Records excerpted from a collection
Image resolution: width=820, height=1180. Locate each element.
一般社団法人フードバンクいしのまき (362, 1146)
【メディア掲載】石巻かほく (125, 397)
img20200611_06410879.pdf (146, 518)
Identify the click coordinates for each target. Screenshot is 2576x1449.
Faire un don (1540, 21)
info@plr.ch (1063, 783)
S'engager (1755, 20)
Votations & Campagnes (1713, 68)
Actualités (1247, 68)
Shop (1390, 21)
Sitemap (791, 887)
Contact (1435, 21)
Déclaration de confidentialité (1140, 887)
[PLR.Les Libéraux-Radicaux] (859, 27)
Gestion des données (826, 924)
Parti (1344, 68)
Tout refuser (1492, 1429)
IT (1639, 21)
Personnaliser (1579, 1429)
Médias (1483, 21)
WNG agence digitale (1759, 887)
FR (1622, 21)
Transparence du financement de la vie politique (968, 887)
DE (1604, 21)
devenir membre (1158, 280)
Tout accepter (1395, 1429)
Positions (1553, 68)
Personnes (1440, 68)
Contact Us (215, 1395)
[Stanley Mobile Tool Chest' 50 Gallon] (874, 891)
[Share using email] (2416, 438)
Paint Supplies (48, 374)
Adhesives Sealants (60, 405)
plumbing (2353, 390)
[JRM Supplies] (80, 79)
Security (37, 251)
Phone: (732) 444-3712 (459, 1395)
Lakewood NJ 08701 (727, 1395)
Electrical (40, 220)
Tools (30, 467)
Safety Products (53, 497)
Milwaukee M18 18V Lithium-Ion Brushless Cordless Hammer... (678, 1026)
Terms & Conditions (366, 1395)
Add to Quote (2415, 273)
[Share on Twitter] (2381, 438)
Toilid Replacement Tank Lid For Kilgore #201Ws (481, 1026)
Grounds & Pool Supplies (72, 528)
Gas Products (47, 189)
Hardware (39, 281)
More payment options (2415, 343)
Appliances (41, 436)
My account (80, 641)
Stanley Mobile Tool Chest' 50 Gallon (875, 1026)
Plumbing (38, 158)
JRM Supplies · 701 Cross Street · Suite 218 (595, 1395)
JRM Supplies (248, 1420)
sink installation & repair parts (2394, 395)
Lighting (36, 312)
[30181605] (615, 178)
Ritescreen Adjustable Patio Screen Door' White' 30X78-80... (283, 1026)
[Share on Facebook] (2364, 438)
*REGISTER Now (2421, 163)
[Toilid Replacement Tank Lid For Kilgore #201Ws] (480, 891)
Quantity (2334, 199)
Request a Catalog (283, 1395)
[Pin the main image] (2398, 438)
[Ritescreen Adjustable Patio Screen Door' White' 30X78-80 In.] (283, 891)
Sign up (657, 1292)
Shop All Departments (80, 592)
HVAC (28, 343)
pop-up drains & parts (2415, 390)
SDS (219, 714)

# What the task requires
Reproduce all the records. Keep them exact, please.

# Task answer
Image resolution: width=820, height=1180. Locate each element.
一般社団法人フードバンクいしのまき (362, 1146)
【メディア掲載】石巻かほく (125, 397)
img20200611_06410879.pdf (146, 518)
Identify the click coordinates for each target. Screenshot is 2576x1449.
Faire un don (1540, 21)
info@plr.ch (1063, 783)
S'engager (1755, 20)
Votations & Campagnes (1713, 68)
Actualités (1247, 68)
Shop (1390, 21)
Sitemap (791, 887)
Contact (1435, 21)
Déclaration de confidentialité (1140, 887)
[PLR.Les Libéraux-Radicaux] (859, 27)
Gestion des données (826, 924)
Parti (1344, 68)
Tout refuser (1492, 1429)
IT (1639, 21)
Personnaliser (1579, 1429)
Médias (1483, 21)
WNG agence digitale (1759, 887)
FR (1622, 21)
Transparence du financement de la vie politique (968, 887)
DE (1604, 21)
devenir membre (1158, 280)
Tout accepter (1395, 1429)
Positions (1553, 68)
Personnes (1440, 68)
Contact Us (215, 1395)
[Stanley Mobile Tool Chest' 50 Gallon] (874, 891)
[Share using email] (2416, 438)
Paint Supplies (48, 374)
Adhesives Sealants (60, 405)
plumbing (2353, 390)
[JRM Supplies] (80, 79)
Security (37, 251)
Phone: (732) 444-3712 (459, 1395)
Lakewood NJ 08701 (727, 1395)
Electrical (40, 220)
Tools (30, 467)
Safety Products (53, 497)
Milwaukee M18 18V Lithium-Ion Brushless Cordless Hammer... (678, 1026)
Terms & Conditions (366, 1395)
Add to Quote (2415, 273)
[Share on Twitter] (2381, 438)
Toilid Replacement Tank Lid For Kilgore #201Ws (481, 1026)
Grounds & Pool Supplies (72, 528)
Gas Products (47, 189)
Hardware (39, 281)
More payment options (2415, 343)
Appliances (41, 436)
My account (80, 641)
Stanley Mobile Tool Chest' 50 Gallon (875, 1026)
Plumbing (38, 158)
JRM Supplies · 701 Cross Street · Suite 218 (595, 1395)
JRM Supplies (248, 1420)
sink installation & repair parts (2394, 395)
Lighting (36, 312)
[30181605] (615, 178)
Ritescreen Adjustable Patio Screen Door' White' 30X78-80... (283, 1026)
[Share on Facebook] (2364, 438)
*REGISTER Now (2421, 163)
[Toilid Replacement Tank Lid For Kilgore #201Ws] (480, 891)
Quantity (2334, 199)
Request a Catalog (283, 1395)
[Pin the main image] (2398, 438)
[Ritescreen Adjustable Patio Screen Door' White' 30X78-80 In.] (283, 891)
Sign up (657, 1292)
Shop All Departments (80, 592)
HVAC (28, 343)
pop-up drains & parts (2415, 390)
SDS (219, 714)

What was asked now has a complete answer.